Data Set Project – Graduation Rate in 4 Year Postsecondary Institutions

My data set project turned out a lot different from what I envisioned. I found my data from the Integrated Postsecondary Education Data System (IPEDS). They have a Trend Generator System, which easily helps you generate data, and you can see how this data changed over time. So, I looked at the percentage of bachelor students who graduated within 150% normal time (6 years) at 4 year postsecondary institutions in cohort year 2007. I broke the data down by state and race/ethnicity.

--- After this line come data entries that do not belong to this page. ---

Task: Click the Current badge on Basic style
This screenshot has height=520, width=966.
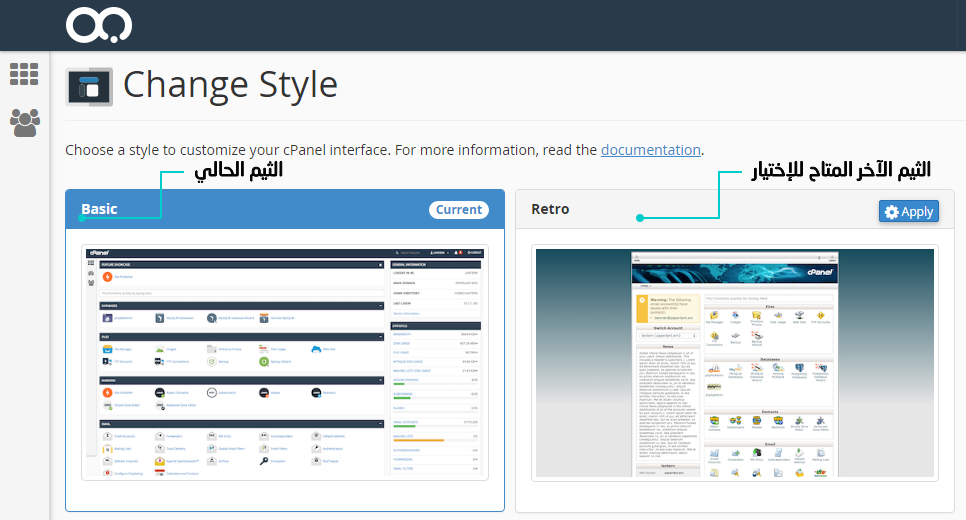Action: [x=459, y=210]
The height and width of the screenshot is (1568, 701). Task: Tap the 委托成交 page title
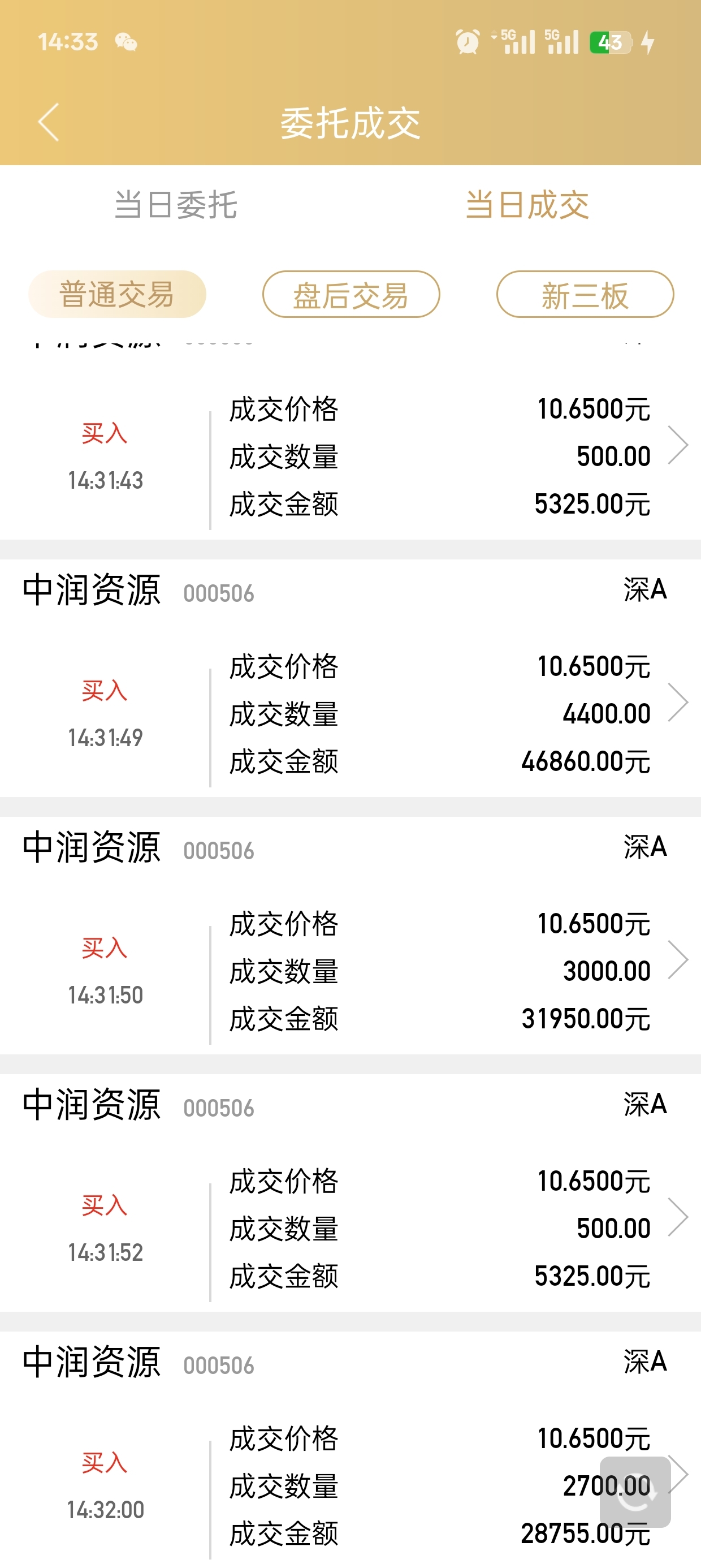pyautogui.click(x=350, y=123)
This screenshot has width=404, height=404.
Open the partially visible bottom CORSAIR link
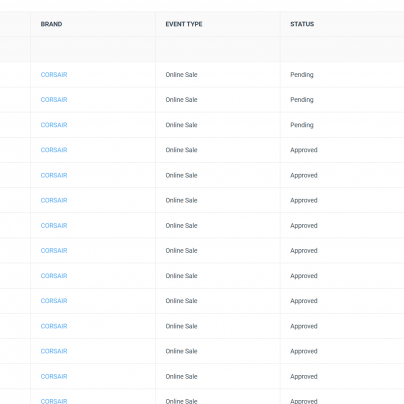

I wanted to do a mapping of this data to help us visualize these numbers. After seeing what UC Berkley did with their Urban Displacement  project, my goal was to emulate something similar and continue to work on it for the final project. After using CartoDB, it was really not giving me what I wanted. I couldn’t separate the cluster of plotting points. Each layer also acted as an individual layer that didn’t add up with previous data/layers I mapped. For instance, here’s what I got when I added two other layers to the map:

map with points

The black and red bubbles aren’t really points…. Then I tried to create another map, a choropleth map. This map shows the different percentage of Asians who graduated at normal time. If you click on each state, a pop-up shows the graduation rate for other race/ethnic groups.

map choropleth

This wasn’t what I wanted at first, but it was what I got. Then I was thinking, is this enough? Do I need an actual map in my visualization? How does this map help me compare my data?  I decided to turn to Plotly just to do some visualization with charts. Here was what I came up with:

A three y-axes graph:

Screen Shot 2015-11-29 at 11.01.31 PM

A scatter plot:

Screen Shot 2015-11-29 at 11.07.30 PM

Even with these two charts, there’s still limitations to visually seeing the data. I’m hoping that in the next couple of weeks, I’ll either find a tool that matches with what I want or I’ll try to manipulate my data more and see what I get.